Cameron continued to build relationships with boys throughout his time at Almira. He was always at lunch, enjoying conversations and being a role model. Young, African-American males are not common in education. Cameron was meeting a need with these little men. They could talk to him. I know Cameron loved the conversation as much as they did. He realized through these times that being in education was his true calling. Priceless. The Butterfly Effect.

Cameron and Hannah were fixtures at Almira for almost two years. Through the stories they wrote, they covered just about every square inch of what makes Almira, Almira. But what went unsaid -- and the puzzle piece that makes Cleveland’s Promise complete -- was their commitment and passion and energy to Almira and our scholars. They fought for the children in ways sometimes teachers can’t. They fought and reported on the Say Yes Cleveland program, the importance of which I cannot even put into words. It was a program that was about to be taken away, and the readers responded. So much was donated to students (and even teachers), because of’s stories.

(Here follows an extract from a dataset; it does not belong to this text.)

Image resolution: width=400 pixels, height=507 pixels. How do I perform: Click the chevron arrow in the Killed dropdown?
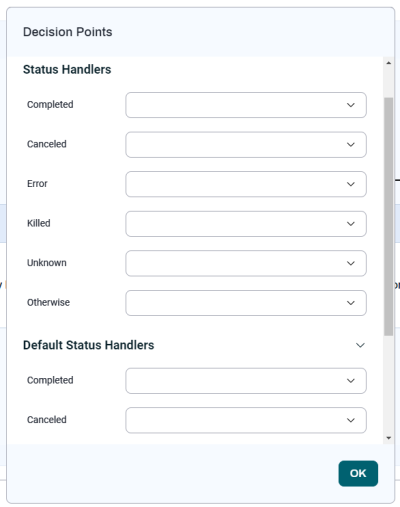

Hannah and Cameron were there when students needed mediation or just simply a walk down the hall with a friend. They were with us on field trips, helped the students pull weeds on Earth Day and cheered them on during Dancing Classrooms. If there was an event, they were there, supporting the students -- not just gathering material for their stories.

Lives were changed forever because of Mr. Fields and Miss Hannah. I don’t think either one of them had any idea, back in October 2021, how their warrior-like energy would have such an impact on Almira and the children of Room 304.

To Cameron and Hannah and all of the readers, who reached out and donated or sent a supportive message – even to help with a new classroom “therapy lizard” -- I say thank you, from all of us at Almira.